Pavel Pavlovich Levitsky (Па́вел Па́влович Леви́цкий; October 3, 1859 – July 31, 1938) was a Russian Vice Admiral of the Russo-Japanese War and the Russian Civil War. He was known for commanding the Zhemchug during the Battle of Tsushima.

==Biography==
Levitsky was born on 30 October 1859 in Reval, the son of the commander of the steam frigate Smelyy Pavel Pavlovich Levitsky and Nadezhda Efimovna (née Kholostova), daughter of a merchant of the first guild from Reval. In 1880, he graduated from the Naval Cadet Corps, was appointed michman in 1881, and graduated from his naval mine classes in 1884. under the guidance of Alexander Stepanovich Popov. Levitsky received his first command on 23 April 1885, as he headed the Plotva and from 1896 to 1898 was the senior mine officer of the Vladimir Monomakh. He then became the senior officer of the Sissoi Veliky on 15 June 1898, before being promoted to Captain 2nd rank on 6 December 1899. On 4 February 1904 he received command of the Zhemchug as part of the Second Pacific Squadron. On 27 May he participated in the Battle of Tsushima and after the battle, as part of the detachment of Rear-Admiral Oskar Enkvist, took the cruiser to Manila. For distinction in service, he was awarded the Order of St. Anna, 2nd Class with swords.

On 6 December 1906 Levitsky was promoted to Captain 1st rank before becoming the Head of the Diving Training Unit on the Baltic Sea on 17 June 1907. In 1911, he became an officer of the Diving Officer Class and was promoted to Counter Admiral on 25 March 1912 for "distinction in service". During World War I, Levitsky commanded a submarine brigade on the Baltic Sea. Around this time period, Levitsky's command and order was described as:

Modest, simple, friendly to everyone and everyone, Pavel Pavlovich always carefully listened to the opinions and wishes of submarine commanders, allowed him to argue with himself and never abused the power granted to him. For these qualities, he enjoyed universal respect and earned the nickname "Papa" in the brigade, which he was always proud of.

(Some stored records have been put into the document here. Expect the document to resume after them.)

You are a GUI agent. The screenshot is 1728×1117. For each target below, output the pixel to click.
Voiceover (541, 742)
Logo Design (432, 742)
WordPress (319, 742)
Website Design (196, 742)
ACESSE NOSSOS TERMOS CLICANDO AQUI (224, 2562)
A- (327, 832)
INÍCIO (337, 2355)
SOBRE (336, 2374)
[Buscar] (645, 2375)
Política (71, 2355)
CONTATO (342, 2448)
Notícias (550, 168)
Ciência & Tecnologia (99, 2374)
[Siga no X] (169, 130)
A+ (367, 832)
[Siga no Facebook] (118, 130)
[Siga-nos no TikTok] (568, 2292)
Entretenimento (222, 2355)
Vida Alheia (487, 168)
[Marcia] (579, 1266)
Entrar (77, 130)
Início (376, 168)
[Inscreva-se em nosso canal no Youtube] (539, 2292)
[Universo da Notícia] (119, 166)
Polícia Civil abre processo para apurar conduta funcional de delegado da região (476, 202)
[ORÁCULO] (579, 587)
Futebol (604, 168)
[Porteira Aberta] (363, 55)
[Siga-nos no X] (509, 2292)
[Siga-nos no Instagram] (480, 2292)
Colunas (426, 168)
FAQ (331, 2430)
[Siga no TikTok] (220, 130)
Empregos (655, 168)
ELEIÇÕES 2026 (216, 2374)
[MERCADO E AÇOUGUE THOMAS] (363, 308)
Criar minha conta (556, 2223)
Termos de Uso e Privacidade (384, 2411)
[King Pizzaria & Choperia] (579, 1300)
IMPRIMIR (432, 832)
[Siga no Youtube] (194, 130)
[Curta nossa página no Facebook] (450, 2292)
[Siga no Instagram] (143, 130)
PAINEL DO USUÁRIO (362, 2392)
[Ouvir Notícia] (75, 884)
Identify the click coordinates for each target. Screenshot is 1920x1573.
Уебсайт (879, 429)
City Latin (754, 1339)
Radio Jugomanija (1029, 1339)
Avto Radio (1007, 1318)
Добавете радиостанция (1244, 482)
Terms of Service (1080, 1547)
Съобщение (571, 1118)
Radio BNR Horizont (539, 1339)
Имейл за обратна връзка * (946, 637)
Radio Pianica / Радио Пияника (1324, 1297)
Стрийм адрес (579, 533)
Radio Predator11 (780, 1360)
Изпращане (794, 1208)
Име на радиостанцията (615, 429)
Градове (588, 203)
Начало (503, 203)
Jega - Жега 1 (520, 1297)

To this it should be added that he never tried to avoid danger and, although this was not at all required by his position, he always personally went on dives to great depths or on trials from which the boat risked not returning.
— Часовой No. 222–223, 1938, p. 16

On 23 March 1915 he was appointed to be under the Minister of the Navy, Ivan Grigorovich, supervised the construction of new submarines at the Baltic Sea on 18 January 1916 but after the October Revolution of 1917, he left for Kiev. Upon the outbreak of the Russian Civil War, he would serve at the Navy of the Ukrainian People's Republic before enlisting for the White Army. In September 1919, he left for Sevastopol where he was appointed head of the reserve officers of the Navy as well as receiving command of the ports of Yalta. Once the White Army began losing on all fronts however, Levitsky would flee with Pyotr Wrangel to Athens from Constantinople and lived in exile in Greece in November 1920. He later joined the Corps of Officers of the Imperial Army and Navy and was sent to Greece as a representative of Grand Duke Kirill Vladimirovich. He was the organizer and head of the Association of Former Russian Sailors in Estonia and was an honorary Member of the Seafarers Mutual Aid Fund. On 24 April 1930 he was promoted by Grand Duke Kirill Vladimirovich to Vice Admiral but Levitsky would die on 31 July 1938 in Tallinn and was buried at the Alexander Nevsky Cemetery.